Toda a rede da CPTM ainda apresenta o que alguns chamam de demanda reprimida, termo que traduzido para a realidade de São Paulo, significa que usuários potenciais que não utilizavam os serviços da empresa passam a fazê-lo assiduamente quando alguma mudança notável ocorre. A inauguração de estações totalmente novas, como Jardim Helena—Vila Mara e Jardim Romano, por exemplo, são dois exemplos de mudanças notáveis, que atraem usuários aos milhares.

As melhorias feitas, no entanto, são esquecidas em questão de dias, horas ou até minutos, dependendo do impacto causado por falhas.
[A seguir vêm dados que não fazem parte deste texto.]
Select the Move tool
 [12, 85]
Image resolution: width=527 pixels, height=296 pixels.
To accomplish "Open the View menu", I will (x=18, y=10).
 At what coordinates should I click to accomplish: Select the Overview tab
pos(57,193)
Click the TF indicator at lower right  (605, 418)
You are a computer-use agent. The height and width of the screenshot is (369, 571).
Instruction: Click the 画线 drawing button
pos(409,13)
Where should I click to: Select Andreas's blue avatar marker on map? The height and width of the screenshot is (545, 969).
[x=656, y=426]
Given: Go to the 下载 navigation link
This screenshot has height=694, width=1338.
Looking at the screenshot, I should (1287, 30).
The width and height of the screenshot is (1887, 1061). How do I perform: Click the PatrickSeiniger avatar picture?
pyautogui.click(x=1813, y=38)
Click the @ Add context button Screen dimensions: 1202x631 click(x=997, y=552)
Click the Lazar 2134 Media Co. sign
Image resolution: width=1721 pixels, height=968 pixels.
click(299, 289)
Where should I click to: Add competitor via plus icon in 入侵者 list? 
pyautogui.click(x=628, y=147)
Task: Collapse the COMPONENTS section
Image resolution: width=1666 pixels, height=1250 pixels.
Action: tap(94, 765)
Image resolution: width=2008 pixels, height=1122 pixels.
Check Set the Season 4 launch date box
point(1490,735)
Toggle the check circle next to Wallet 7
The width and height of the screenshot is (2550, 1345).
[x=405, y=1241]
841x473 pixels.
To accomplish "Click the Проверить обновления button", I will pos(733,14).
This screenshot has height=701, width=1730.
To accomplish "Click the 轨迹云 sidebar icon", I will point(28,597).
Uma parcela dos usuários parece alimentar a esperança de trem sempre vazio e viagem sempre rápida. Uma utopia completa, que por si só, revela o desconhecimento não só sobre os problemas da própria CPTM, mas também sobre os problemas dos locais atendidos.


Precisamos nos questionar: falta planejamento ou o planejamento é feito espelhando o interesse (ou talvez seria melhor dizer desinteresse) da população? Ainda que possamos afirmar que as obras tiveram uma duração aquém do esperado, é possível afirmar que a participação popular foi suficiente, se é que existiu? Não podemos nos omitir.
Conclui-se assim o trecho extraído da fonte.